| HN Mirror

Y	Hacker News new \| ask \| show \| jobs

by elyase 2722 days ago

The closest alternatives in this space would be allennlp [1], the recently released pytext [2] and spacy [3]. pytext's authors wrote some comparison on the accompanying paper [4] and this GitHub issue [5].

[1] https://github.com/allenai/allennlp

[2] https://github.com/facebookresearch/pytext

[3] https://spacy.io

[4] https://arxiv.org/pdf/1812.08729.pdf

[5] https://github.com/facebookresearch/pytext/issues/110

3 comments

mkl 2722 days ago

Do you know if any of these can be used for text prediction? (I.e. guessing what the next word/token will be.)

link

yorwba 2722 days ago

Text prediction is usually called "language modeling" in NLP. Because it's useful as a weak supervision signal to improve performance on other tasks, most of the mentioned libraries support it.
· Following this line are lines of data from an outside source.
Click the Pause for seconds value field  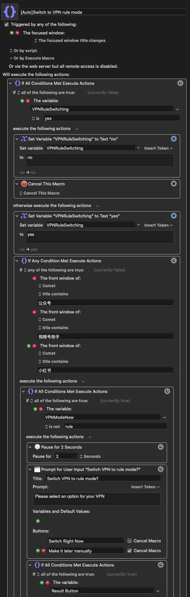[66, 456]
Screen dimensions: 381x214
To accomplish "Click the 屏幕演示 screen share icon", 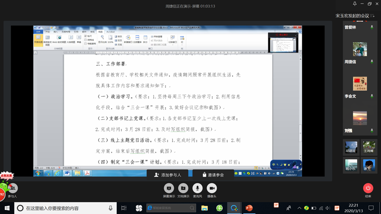I will (169, 188).
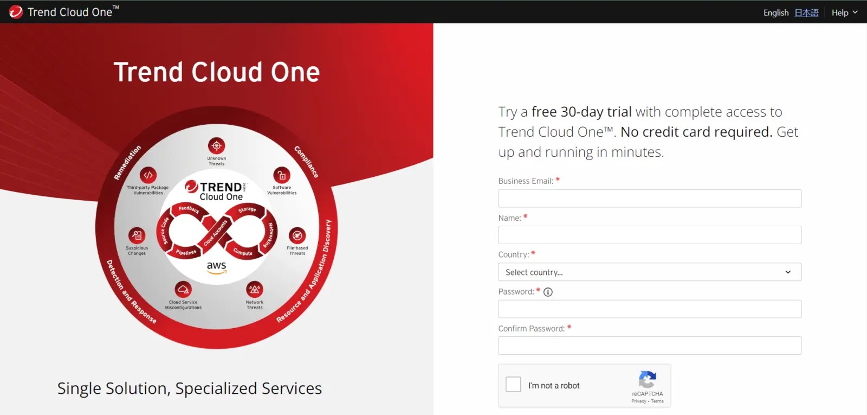Image resolution: width=867 pixels, height=415 pixels.
Task: Open reCAPTCHA Terms link
Action: 657,401
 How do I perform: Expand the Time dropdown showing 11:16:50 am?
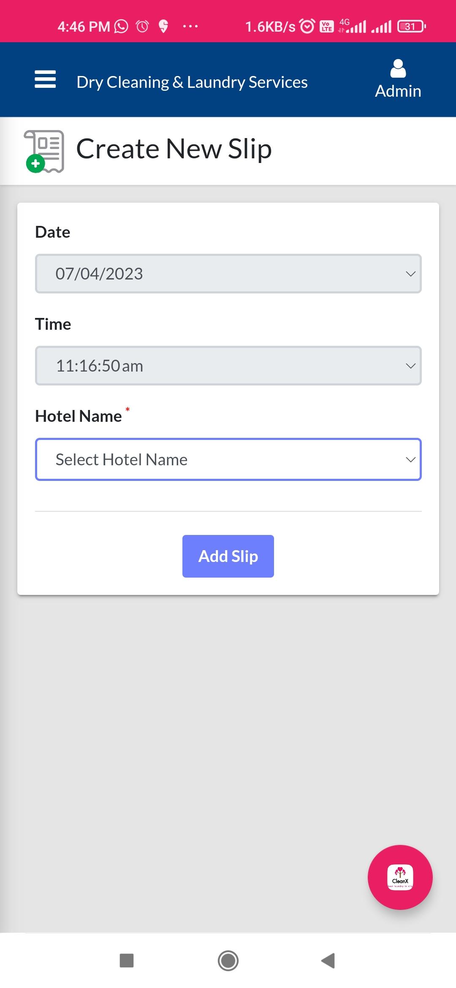click(228, 366)
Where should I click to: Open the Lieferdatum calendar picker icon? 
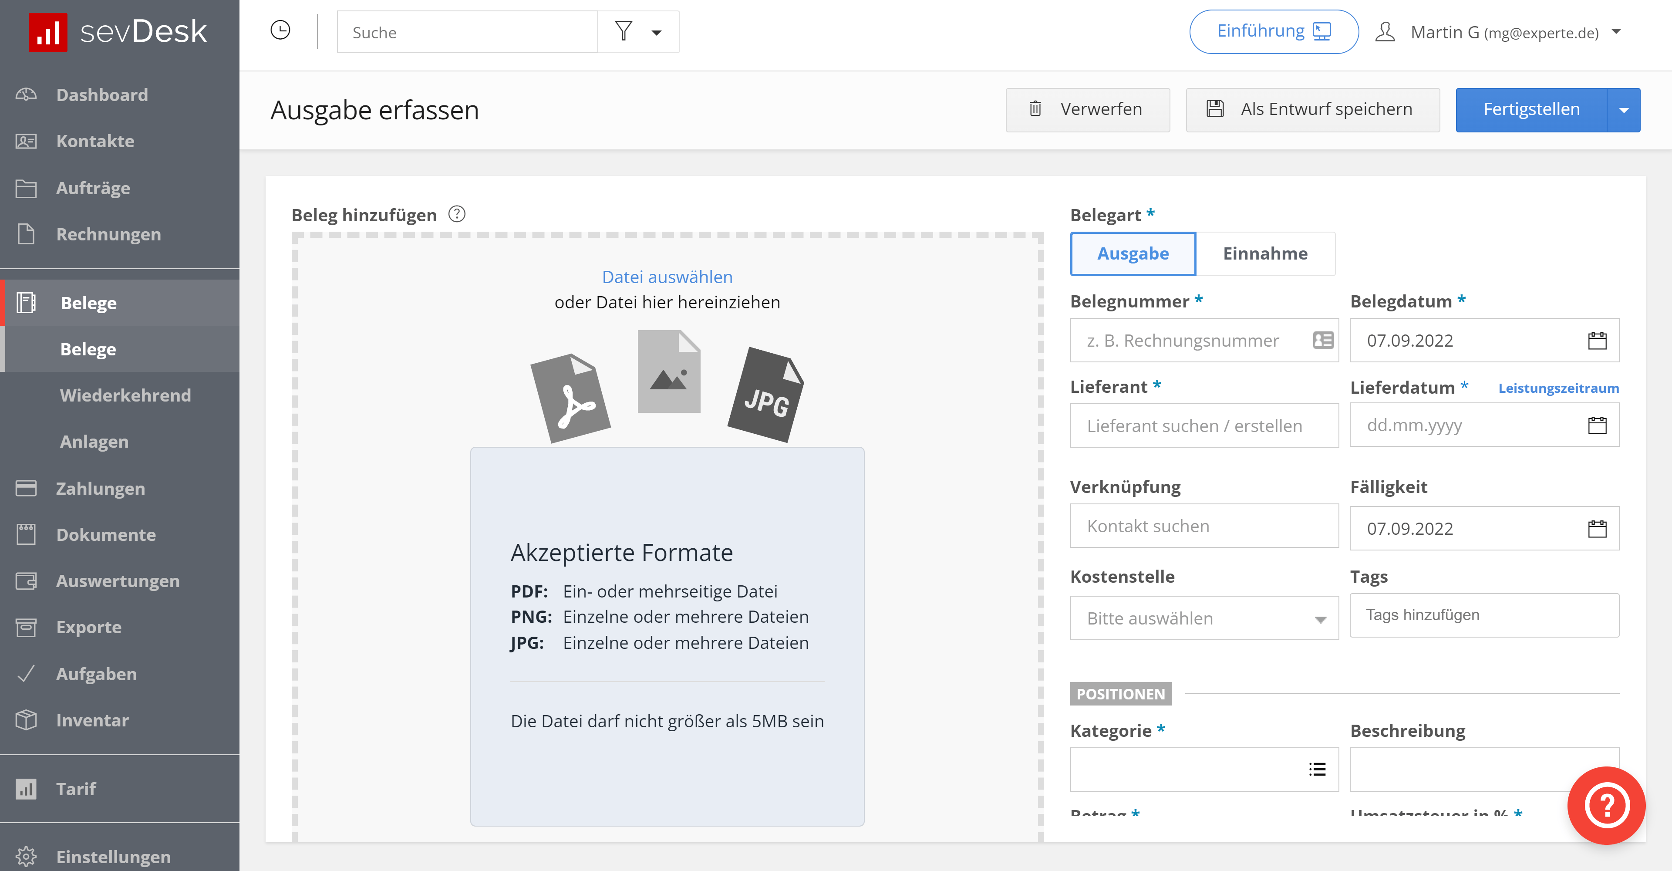pos(1597,425)
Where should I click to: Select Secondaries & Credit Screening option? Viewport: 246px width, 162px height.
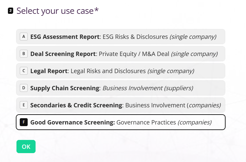(121, 105)
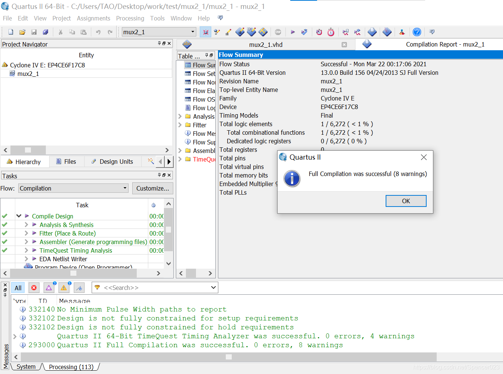
Task: Switch to the Design Units tab
Action: 113,162
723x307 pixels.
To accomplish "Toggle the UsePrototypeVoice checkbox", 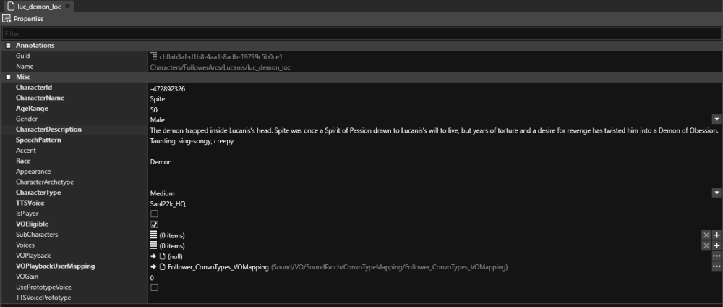I will [x=154, y=287].
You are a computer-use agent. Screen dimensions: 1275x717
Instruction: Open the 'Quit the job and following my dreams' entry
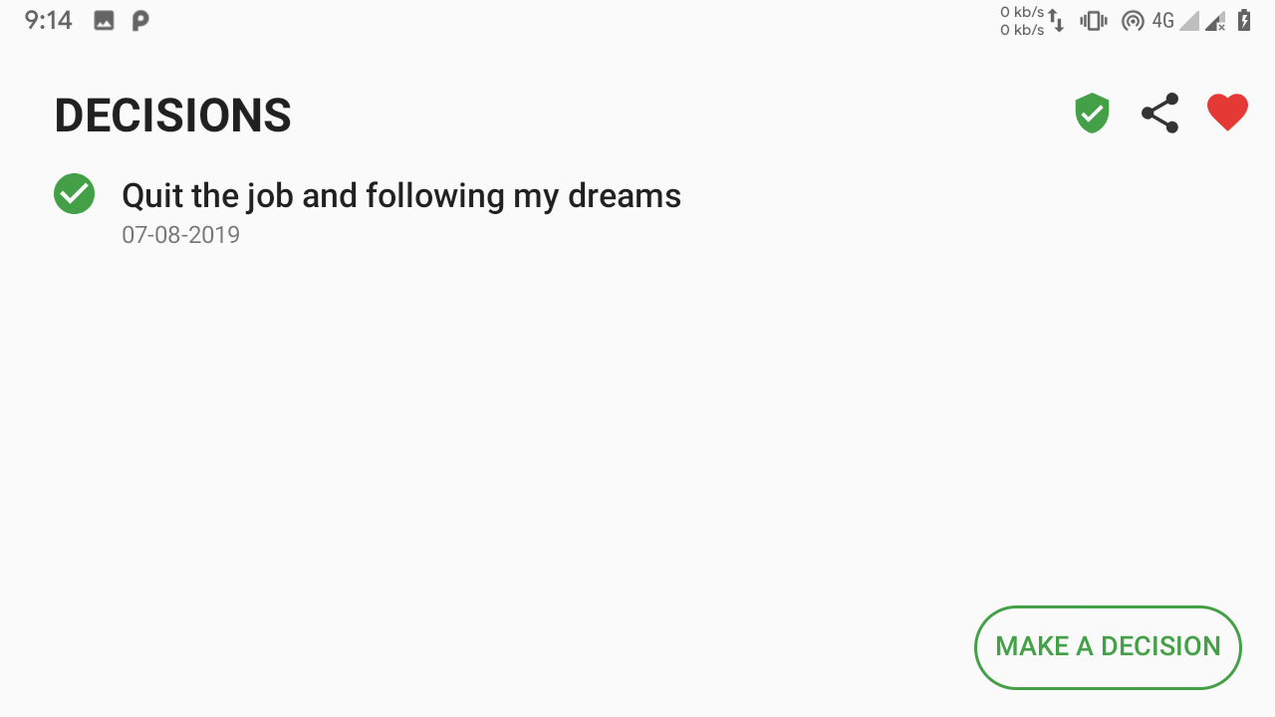(401, 196)
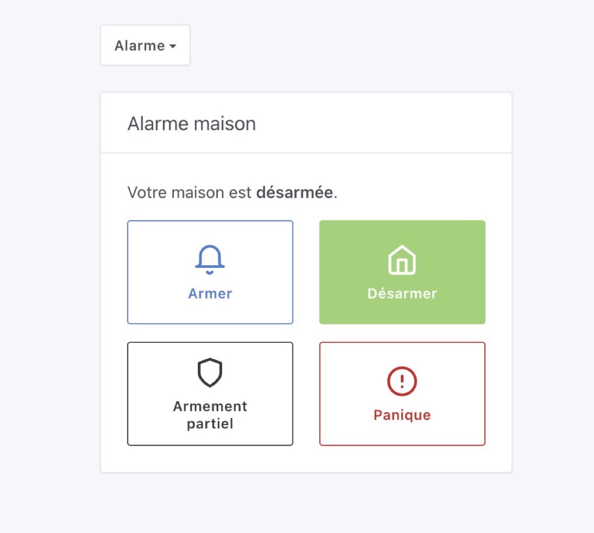Click the caret arrow beside Alarme
The width and height of the screenshot is (594, 533).
[173, 46]
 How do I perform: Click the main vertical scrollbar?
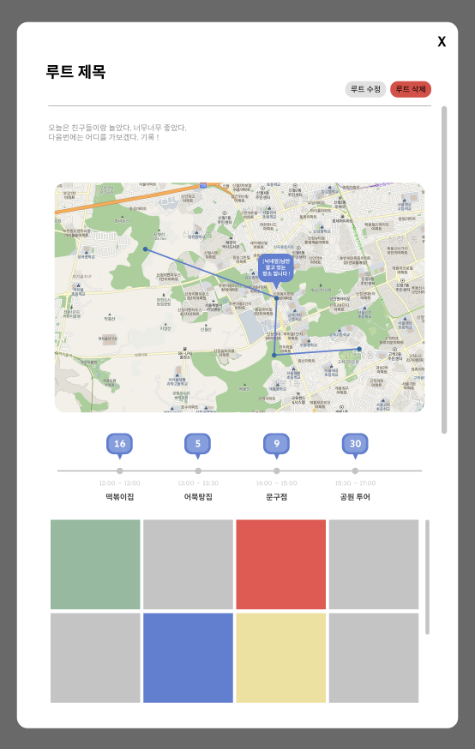(x=444, y=270)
However, they might not always provide complete examples, instead assuming that you know how to express the model and train it using the primitives provided by the library.

Flair: https://github.com/zalandoresearch/flair/blob/master/flair/m...

Allen NLP: https://github.com/allenai/allennlp/blob/master/allennlp/dat...

PyText: https://github.com/facebookresearch/pytext/blob/master/pytex...

spaCy seems to focus on language analysis and I couldn't find an API that'd be directly usable for text generation.

link

plagtag 2721 days ago

Flair looks really promising to me!

link

be_erik 2722 days ago

Markov chains can be used to do type ahead prediction. It's likely what the iOS uses for their predictive keyboard.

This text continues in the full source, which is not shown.